Les faits se seraient produits au début du mois de novembre dans sept villes du pays, probablement le 3 novembre. La reprise des exécutions publiques, dans des stades comme le veut la « tradition » du régime totalitaire, signifie un durcissement du régime.
Les 80 à 100 condamnés fusillés le 3 novembre dernier auraient été accusés de différents « crimes », selon les critères de l’Etat nord-coréen : certains auraient visionné ou vendu des vidéos « non autorisées » (des programmes télévisés sud-coréens ou encore des séries comme « Desperate Housewives »), introduites dans le pays par DVD ou clés USB ; d’autres d’avoir fait partie de réseaux de prostitution et enfin, pour une partie d’entre eux, d’avoir eu une bible en leur possession. Les complices de ces condamnés à mort auraient été envoyés en camp de détention.
A Wonsan, cité portuaire de la côte Est, huit personnes, la tête couverte d’un sac blanc et attachées à un poteau, auraient été tuées à la mitrailleuse dans le stade de Shinpoong. Selon les témoins, les autorités auraient rassemblé 10 000 personnes, dont des enfants, dans ce stade d’une capacité de 30 000 spectateurs, les forçant à regarder la mise à mort.

Ce n’est pas la première fois que des exécutions publiques sont ordonnées depuis l’avènement de Kim Jung-un il y a deux ans ; certaines ont notamment été motivées par des délits mineurs tels que l’utilisation de téléphones cellulaires, le vol de nourriture ou bien encore l’activisme religieux. Parmi les condamnés à mort récents, on compte aussi neuf danseuses de l’Unhasu Orchestra, dont une ancienne maîtresse du dictateur, accusée d’avoir participé au tournage d’une cassette « pornographique », en réalité un trio de danse de cabaret.
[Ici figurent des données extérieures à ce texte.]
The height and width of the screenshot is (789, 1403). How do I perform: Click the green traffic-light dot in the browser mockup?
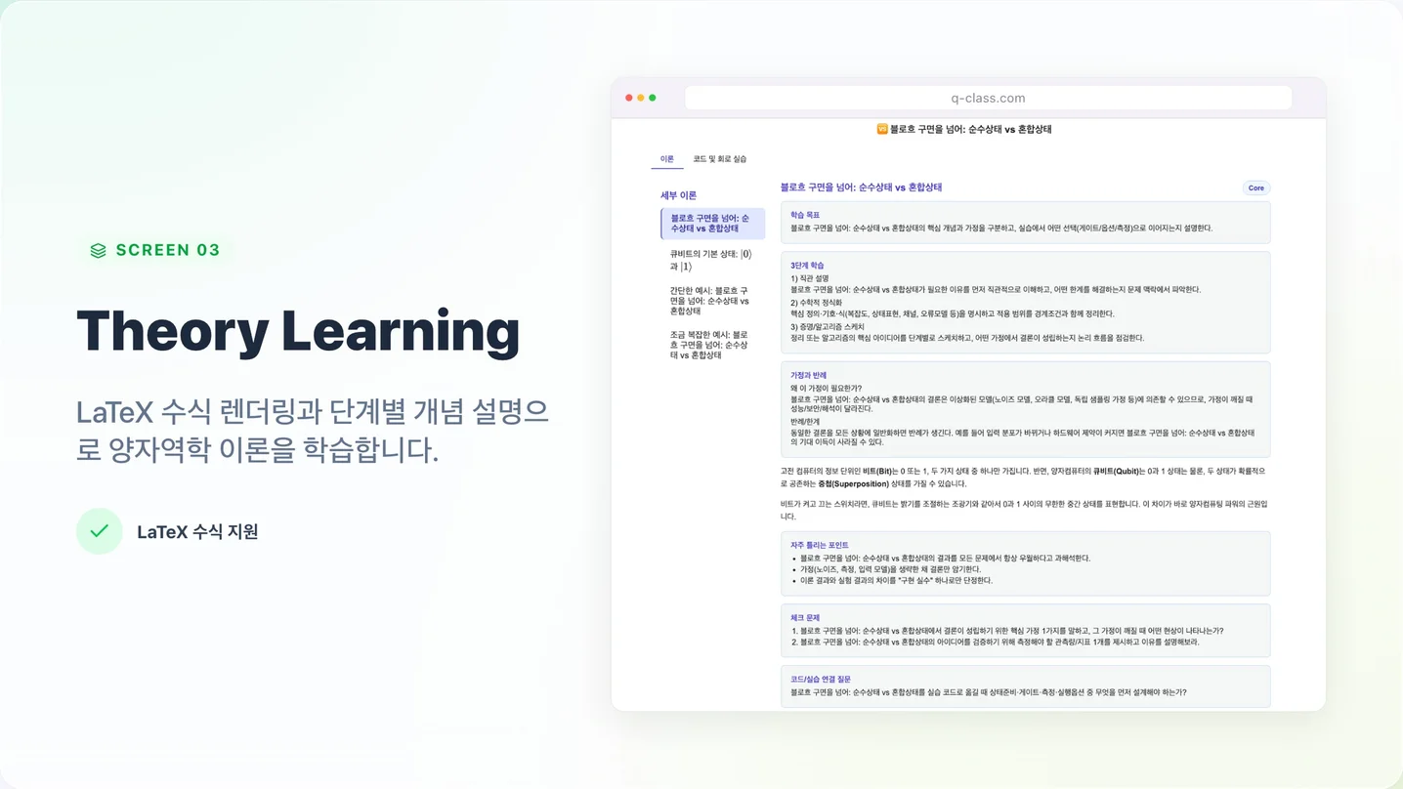click(x=651, y=98)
Cependant, il semble que cette vague d’exécution soit la plus sévère et la plus massive du règne du jeune dictateur. Effectuées à grande échelle, dans des stades où a été convoquée la population, les exécutions publiques ont eu lieu simultanément dans sept villes du pays, de façon à frapper durablement les esprits.« Les récits des exécutions publiques à travers le pays auront sans aucun doute un effet ‘dissuasif’ sur l’ensemble de la population », explique un spécialiste de la Corée du Nord.

La récente ouverture à l’influence culturelle étrangère de ces villes pourrait être à l’origine de la vague de répression qui y a sévi, les autorités nord-coréennes ayant voulu prendre des mesures drastiques afin de prévenir de possibles troubles publics. « Le régime est totalement effrayé à l’idée de possibles changements de mentalité au sein de la population et il essaye d’effrayer les gens de manière préventive » indique une ONG animée par des transfuges nord-coréens depuis Séoul.